• _Requirement A_: In the PC build guide, why should you use the system for a while after every tweak? Answer in one to three sentences.
• _Requirement B_: Pick up the PC build guide after its final sentence and write the next part.

• _Quoted passage_:
----

Once you have the system with OS installed and it appears to be stable, it is time to move the system into its new home. Take your time and make sure you have the cabling run the way you want it. If you are using cable extensions, as I mentioned above, plug them in before installing parts and move them to the places you need them for cable management. Once the parts are fully installed you can now plug the PSU into the extensions.

As you do the build, make sure to double check each step of the way. Look for things like ensuring the I/O shield is installed, nothing as frustrating as doing the full build and needing to tear it down because you forgot the I/O shield.

All Built, Now What?

The system is all built, and everything is working. You should now be looking at the Windows Desktop on your screen. Next you need to make sure that Windows is fully up to date. Most network systems on the motherboard have drivers already in Windows. If your network is not yet enabled then install the needed drivers.

Once you’re on the internet make sure to have Windows check for all updates and let Windows do its thing. Once fully updated, now install any drivers for the Motherboard and GPU.

Pro Tip: A lot of people will tell you to do BIOS updates on the motherboard. A good rule of thumb is if it is not broken then do not fix it. If the system is stable and working well then there is no reason to update the BIOS. If you needed a BIOS update, then that would have been done much earlier in the build process.

With the drivers fully installed and the OS updated, now you should do some testing to again ensure stability. This will tell us if you have a bad driver install or an update that is causing an issue. You might want to do some stress testing now as well. The idea of stress testing is to see if you can make the PC break when pushed to the maximum. Do not use stress testing as your benchmark to see how your system is cooling, stress testing creates an unrealistic load that is seldom if ever seen in everyday use. There are numerous tools to do this, pick those you like the most.

Time to Tweak

Once you have established a stable system with baseline settings, now is the time to tweak. You can begin to bring up the performance. I am not a huge proponent of overclocking, so my tweaking guide here is fairly limited.

Let’s begin with a simple tweak that can give you a decent performance boost, enable XMP on your memory. Go into your BIOS and find the memory settings, then just enable XMP and the BIOS should begin running your memory at its rated speeds.

Before doing any further tweaking, use your system for a few hours to ensure it is still stable. This will be your mantra going forward. Every time you make a change, spend some time using the system to ensure system stability. By doing this as you tweak the performance of the system, you can see if the tweak creates an issue and know exactly what caused the issue if one arises.

----

• _Dataset extract_:
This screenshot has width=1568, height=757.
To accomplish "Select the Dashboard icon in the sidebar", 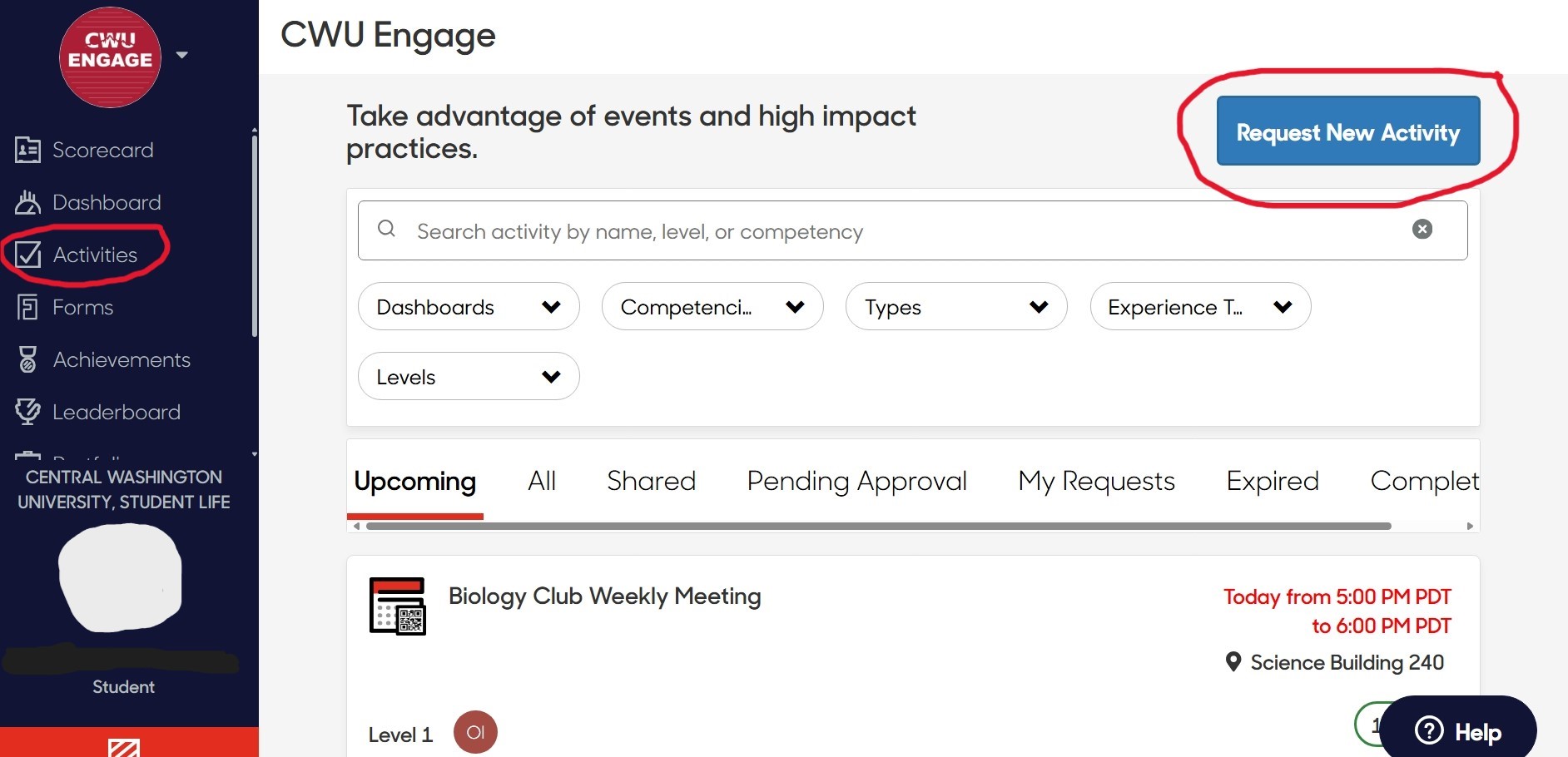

----

• _Task output A_: Spending time on the system after each change shows whether that tweak creates an issue. If a problem arises, you know exactly which change caused it.

• _Task output B_:
Once you have the memory tweaked in, for an AMD Ryzen 5000 series system, the next tweak I suggest is the Curve Optimizer. I will not go over details here as there are many GREAT videos showing exactly how to do this. This little tweak will give a small performance bump, while lowering in some cases the power draw of the PC.

There are many other tweaks out there from overclocking to under-volting. Find the ones that interest you. Again, between each tweak, stop and use the system for a few hours, as you want to ensure that the tweak did not create an instability in the system.

The last tweak I perform is with the cooling of the system. With the overclocking and stuff now done it is time to make my system as quiet as possible. For this I have a few quick tricks that have never failed me. First set the CPU cooler to silent in the BIOS. If I have provided an adequate cooler for the CPU I am using and the tweaking I have done to it, then this will result in a very quiet system with temps staying under throttling. Remember I mentioned I do not overclock, so this is easier for me. I do however buy aftermarket coolers to get the decent cooling and lower noise, as most stock CPU coolers are just not up to the task of doing both.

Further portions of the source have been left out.